Back in college, I spent three weeks in Montpellier France for a May seminar. For those geography-challenged like me, Montpellier is in southern France. I loved every minute of it, even those first few days when I had to get by with only the clothes off my back because the airline lost my luggage (they did, however, give me a XXXL Extra Husky “Sky Team” t-shirt). I had every right to be miserable without my belongings and having to deal with my worsening OCD as I traveled. I was younger then, but much more assured that I would get through it all. I craved a nomadic life in a place that I knew only on the map–I sought out that desire, expunged it, and forgot those fears and habits that chained me to my home. I laid down my head to dream of the Mediterranean, the feral Cevennes, and all the steps on cobblestones laid by laborers who worked by their hands (but in their minds they defied the king, praising Martin Luther in the vernacular).Perhaps it was because I was in their company, but those days I felt boundless, taking cures of walking deeper into the ancient corridor of the city. I think I saw past the temporal and even admitted a humbling piousness in the company of cathedrals. I will be back here, I thought–yet years later I only see the city on the map. I think of the city often.

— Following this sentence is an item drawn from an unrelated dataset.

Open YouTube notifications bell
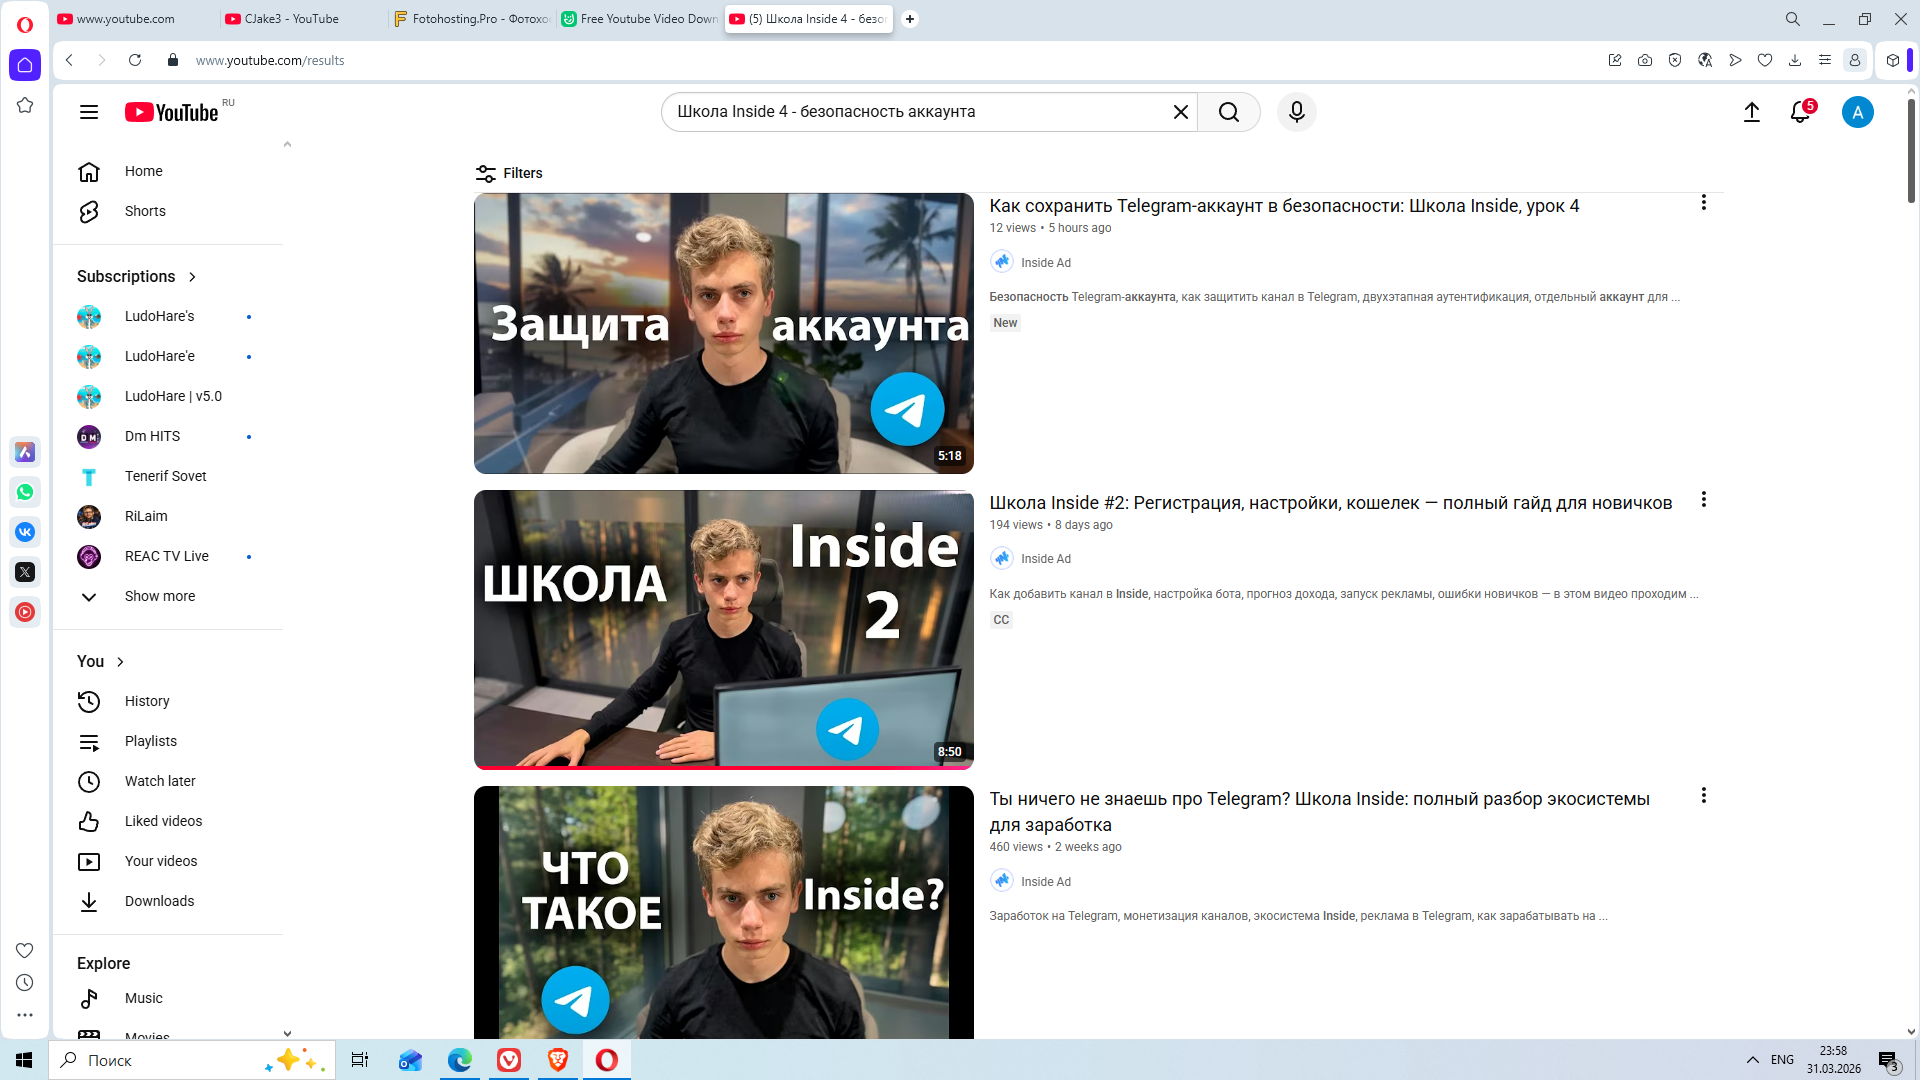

The Place de Comedie (pictured above) has the bustle of an open square. I can still see the creperie in the center and the Opera building looming on the other side. For literary fans, Café Riche was a particular favorite of Joseph Conrad. They have different fairs there at times as well as a market where you can find unique pieces. I loved just sitting at a cafe there and people-watching. In the medieval section of the city, there are countless boutiques, including a chocolate shop. You must go there.
The Medical School is one of the oldest in Europe-in fact, it is the oldest medical school that is still active in Europe. I am not one for ghosts and macabre things, but as a student of history I enjoyed seeing the names of doctors as far back as the medieval era. I remember walking back to the hotel from the cafes at night and having to walk past the school. If any place was going to be haunted, it would be a centuries-old medical school. Fortunately, only a rat was sighted.

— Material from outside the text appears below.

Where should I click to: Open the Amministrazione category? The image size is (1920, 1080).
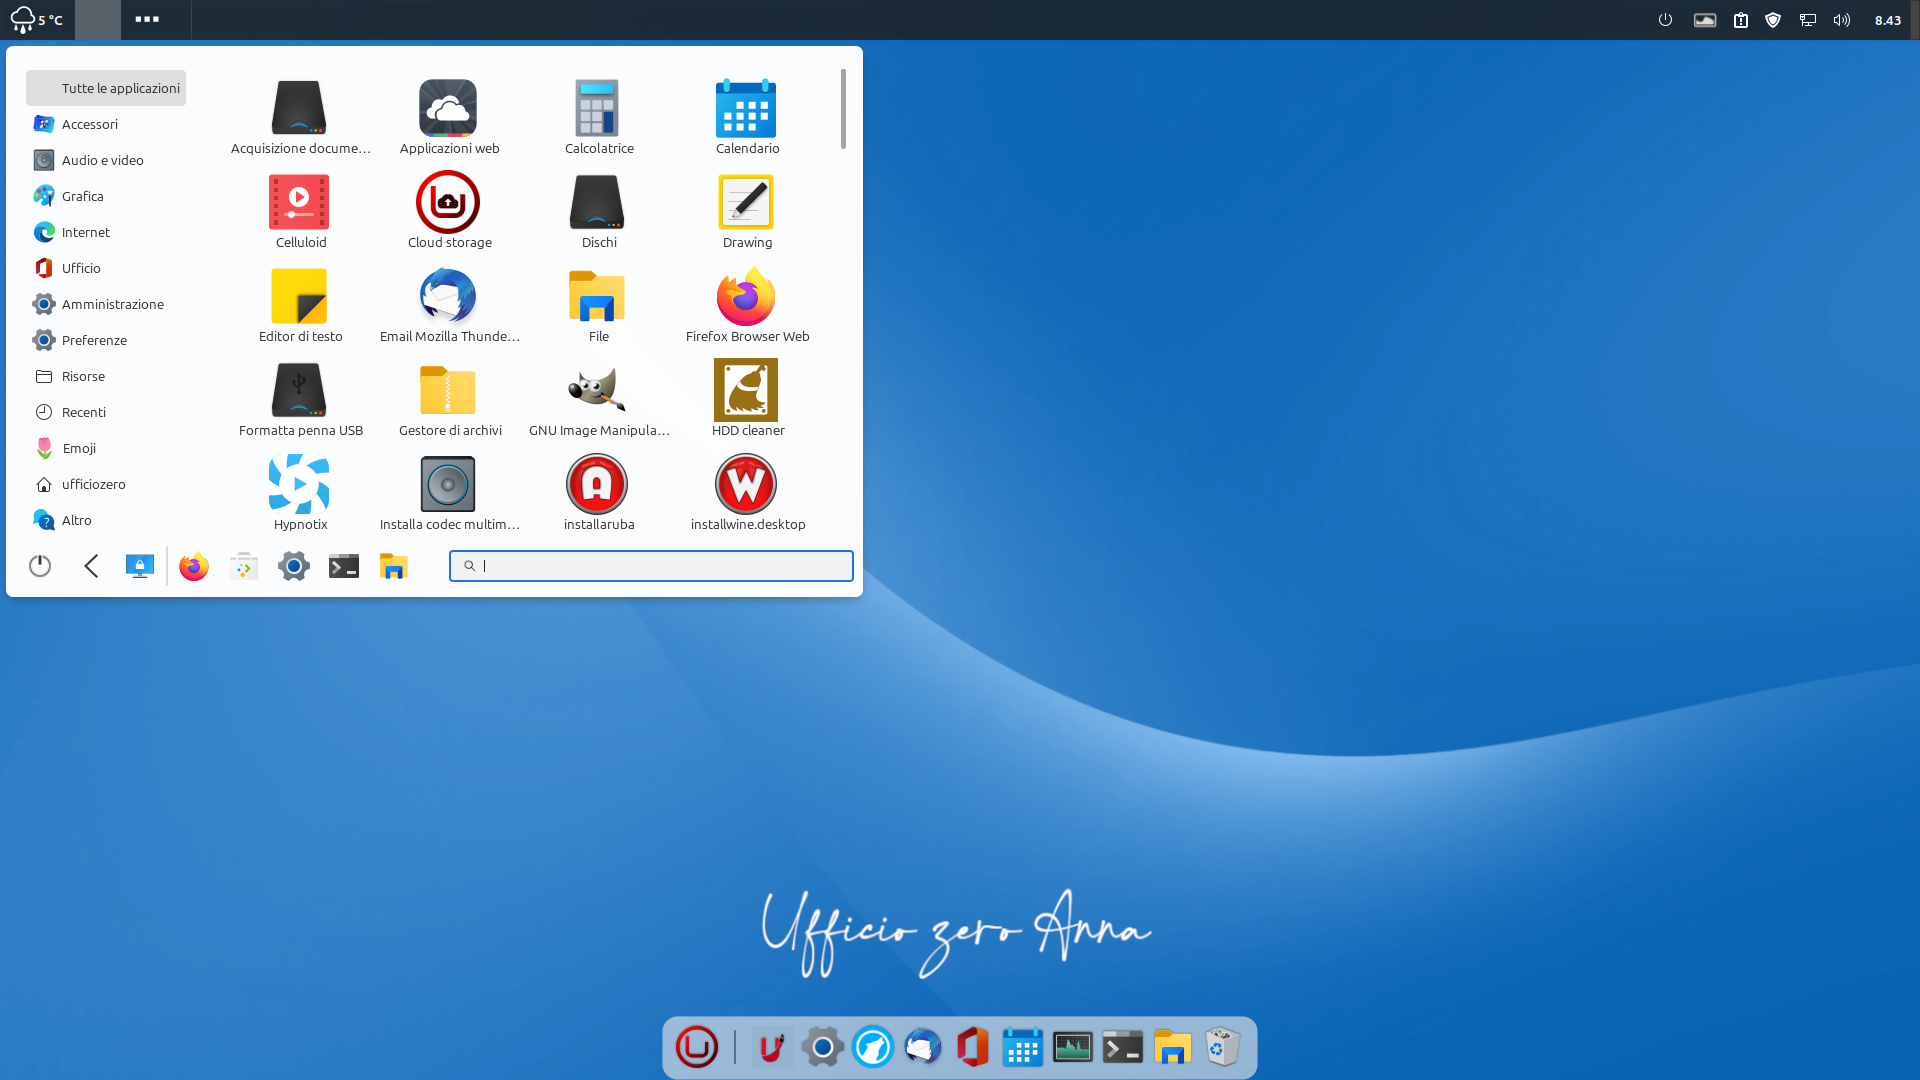[x=112, y=304]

The Cévennes mountains have been inhabited for a thousand years. Protestants hid out in the wilderness to escape persecution from their Catholic king. The paths can get pretty steep and rocky, especially for those wearing jeans and simple flats (like a certain author). You can even do a tour of the route Robert Louis Stevenson took for Travels with a Donkey in the Cévennes.

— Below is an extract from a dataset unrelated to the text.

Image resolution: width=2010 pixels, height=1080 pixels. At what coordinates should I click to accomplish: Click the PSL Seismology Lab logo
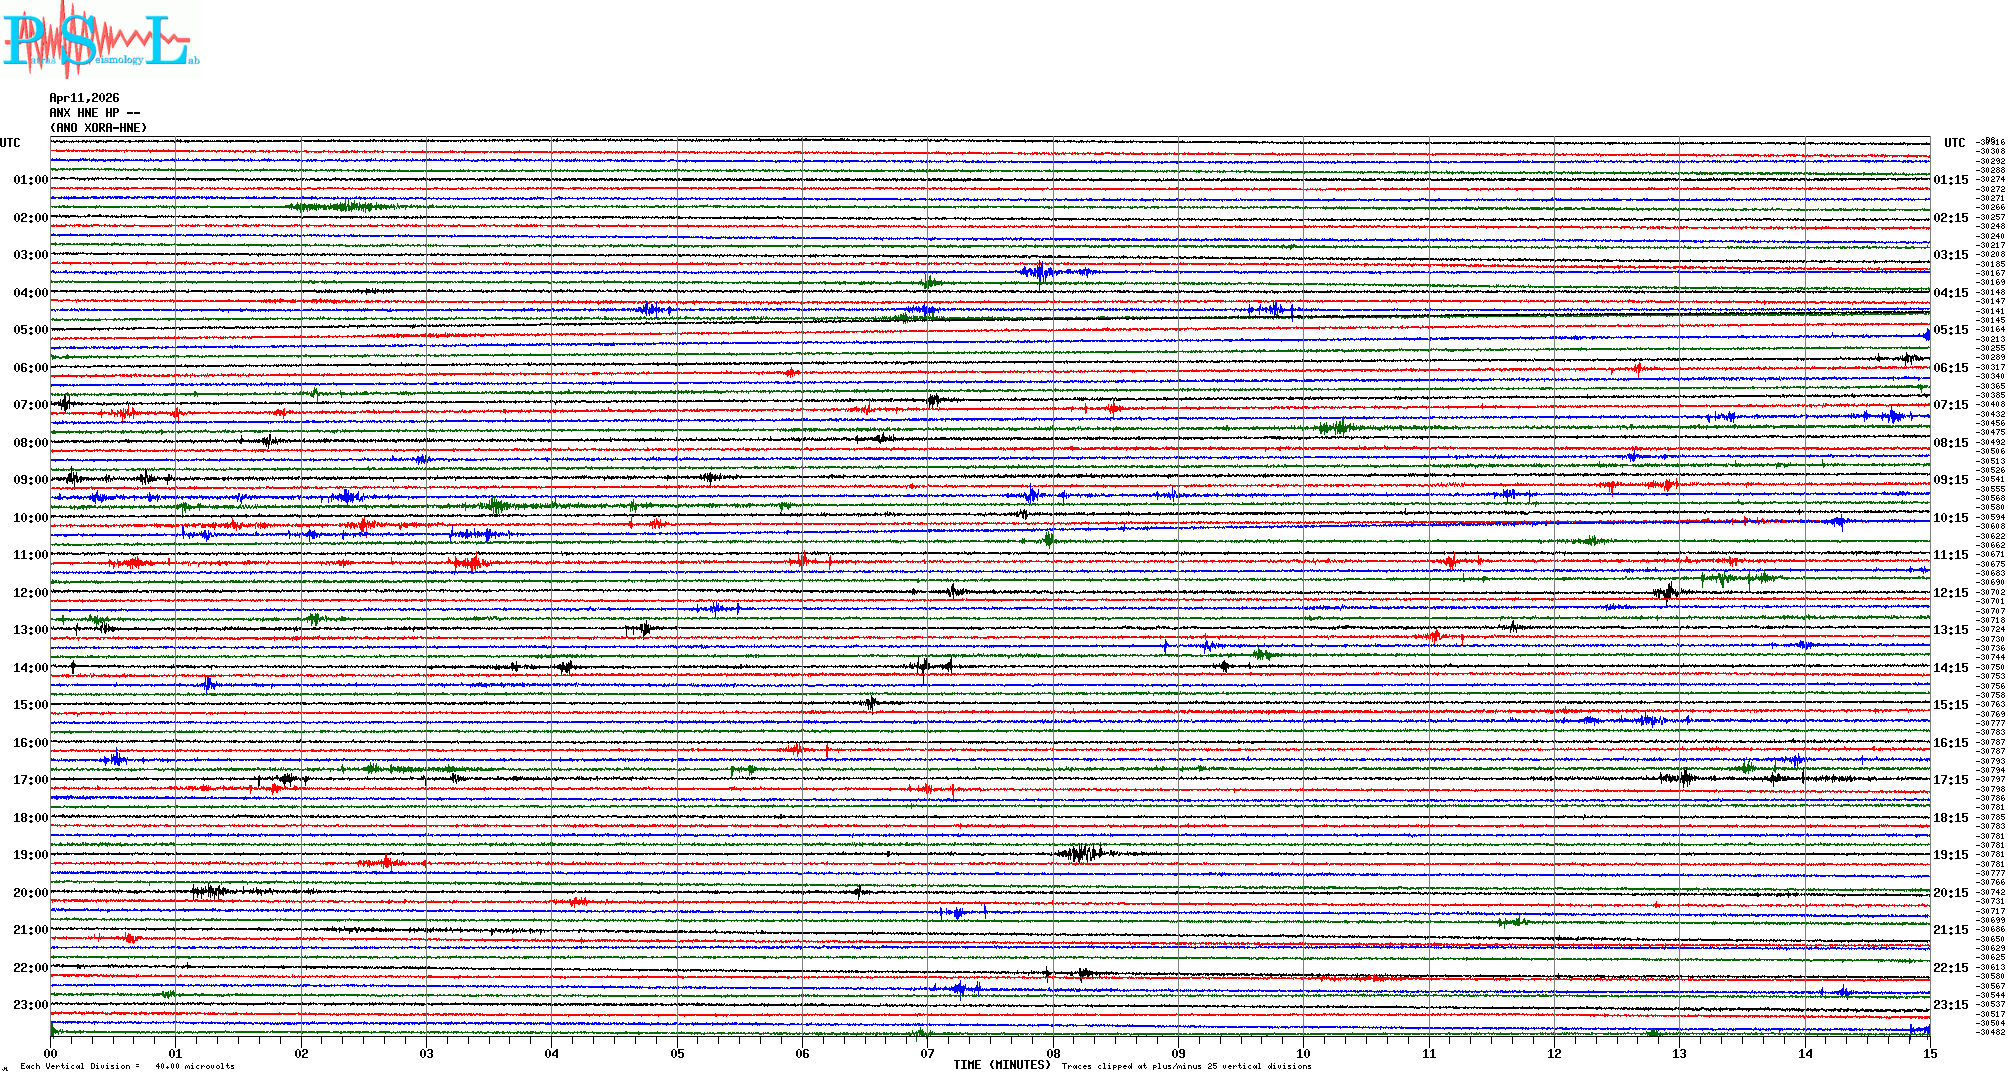(100, 40)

Montpellier has an Arc de Triomphe as well. It was completed in 1693, making it older than the one in Paris. It was created to honor Louis XIV aka The Sun King.
The Mediterranean Sea is a short bus ride away from the heart of the city. The water of the Mediterranean is unlike anything else I have seen-clear, almost a shining turquoise in color. The beach is about life, color, and the soft edges of life with a horizon of striped umbrellas.
Day trips are cheap and easy in Montpellier. Nearby, Avignon has the Palace of the Popes (I know, the Popes live in Rome! But they moved to southern France for about a century back in the Middle Ages, a period known as the Babylonian Captivity) and Nimes has Roman ruins, including a very imposing colosseum. Both cities are short distances by train.